Timothy J.

Timothy arrived at a hospital with complaints of physiological symptoms indicative of a possible spinal cord injury. Defendant’s triage nurse that day and the disposition nurse did not chart and did not communicate such physiological symptoms to the doctor. If the nurses had fulfilled their duties and obligations as Registered Nurses and patient advocates, Timothy could have received the immediate surgical intervention needed.

As if that was not enough, the nurse then fails to continue to assess and assist Timothy and when she became aware that he fell on the emergency room floor, she did not help him nor she get assistance from other staff. Rather, she repeatedly berates him to get up when he could not and calls the police to remove him from the hospital under the false pretense, he had created a “disturbance” and was refusing to leave, which he was not.

On the same day, Timothy was diagnosed as suffering from traumatic paralysis and severe spinal cord injuries. Within a few hours, the Defendants transferred Tim to Cottage Hospital in Santa Barbara for surgery. With the assistance of Attorney Todd A. Porter, I resolved the case. This case was litigated for three years in Santa Barbara Superior Court, Cook Division, before the Honorable James F. Rigali. All three defendants threatened malicious prosecution actions at the outset of the litigation. Ultimately, $2,750,000.00 was paid in a hybrid EMTALA/MICRA case, including a $1,750,000.00 settlement on the first day of trial against the nursing defendants partially responsible for the client’s adverse outcome.

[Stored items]
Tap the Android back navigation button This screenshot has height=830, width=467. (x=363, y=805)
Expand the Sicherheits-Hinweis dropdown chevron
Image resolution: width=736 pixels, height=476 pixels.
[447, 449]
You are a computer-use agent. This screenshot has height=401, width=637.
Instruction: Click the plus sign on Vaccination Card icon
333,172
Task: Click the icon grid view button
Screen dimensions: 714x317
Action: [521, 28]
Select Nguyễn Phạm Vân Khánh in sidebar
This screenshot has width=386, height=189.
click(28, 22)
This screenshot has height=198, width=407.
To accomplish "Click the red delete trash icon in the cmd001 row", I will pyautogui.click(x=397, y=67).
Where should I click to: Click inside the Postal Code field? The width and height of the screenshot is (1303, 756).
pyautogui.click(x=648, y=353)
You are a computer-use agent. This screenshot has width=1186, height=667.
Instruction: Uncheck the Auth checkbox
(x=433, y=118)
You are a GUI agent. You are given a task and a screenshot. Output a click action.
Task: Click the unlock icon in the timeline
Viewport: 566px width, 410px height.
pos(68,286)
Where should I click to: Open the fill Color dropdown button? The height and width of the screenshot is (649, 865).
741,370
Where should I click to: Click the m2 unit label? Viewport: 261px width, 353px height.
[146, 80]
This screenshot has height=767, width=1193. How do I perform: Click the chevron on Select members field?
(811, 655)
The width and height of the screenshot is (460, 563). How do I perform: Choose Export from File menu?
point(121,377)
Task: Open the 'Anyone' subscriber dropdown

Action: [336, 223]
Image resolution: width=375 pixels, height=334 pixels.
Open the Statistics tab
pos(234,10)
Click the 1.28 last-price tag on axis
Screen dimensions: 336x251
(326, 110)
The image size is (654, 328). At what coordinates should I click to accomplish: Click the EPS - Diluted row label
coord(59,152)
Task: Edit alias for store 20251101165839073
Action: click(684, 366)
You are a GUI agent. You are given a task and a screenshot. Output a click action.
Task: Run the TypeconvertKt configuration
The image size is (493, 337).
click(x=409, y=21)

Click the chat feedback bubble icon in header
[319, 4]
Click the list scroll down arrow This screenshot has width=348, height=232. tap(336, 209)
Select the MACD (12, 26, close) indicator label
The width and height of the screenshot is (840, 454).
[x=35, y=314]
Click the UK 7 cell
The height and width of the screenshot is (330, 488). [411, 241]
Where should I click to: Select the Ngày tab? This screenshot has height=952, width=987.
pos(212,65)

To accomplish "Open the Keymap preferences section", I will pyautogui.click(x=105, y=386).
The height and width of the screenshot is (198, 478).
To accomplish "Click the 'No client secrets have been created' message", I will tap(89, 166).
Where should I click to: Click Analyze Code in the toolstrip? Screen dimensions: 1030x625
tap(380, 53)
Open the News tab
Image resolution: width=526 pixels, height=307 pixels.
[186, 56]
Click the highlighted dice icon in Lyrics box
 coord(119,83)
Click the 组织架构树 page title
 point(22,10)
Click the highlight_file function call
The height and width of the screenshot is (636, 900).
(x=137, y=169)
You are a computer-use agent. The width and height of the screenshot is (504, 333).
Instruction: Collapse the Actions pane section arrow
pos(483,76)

■ **WHAT YOU NEED TO DO**:
1) According to the case summary about Timothy J., where did the Defendants transfer Tim for surgery?
2) Reproduce the case summary about Timothy J. between "Timothy arrived at" and "he was not.", inclusive.

■ **ANSWERS FOR THE EXERCISE**:
1) Cottage Hospital in Santa Barbara.

2)
Timothy arrived at a hospital with complaints of physiological symptoms indicative of a possible spinal cord injury. Defendant’s triage nurse that day and the disposition nurse did not chart and did not communicate such physiological symptoms to the doctor. If the nurses had fulfilled their duties and obligations as Registered Nurses and patient advocates, Timothy could have received the immediate surgical intervention needed.

As if that was not enough, the nurse then fails to continue to assess and assist Timothy and when she became aware that he fell on the emergency room floor, she did not help him nor she get assistance from other staff. Rather, she repeatedly berates him to get up when he could not and calls the police to remove him from the hospital under the false pretense, he had created a “disturbance” and was refusing to leave, which he was not.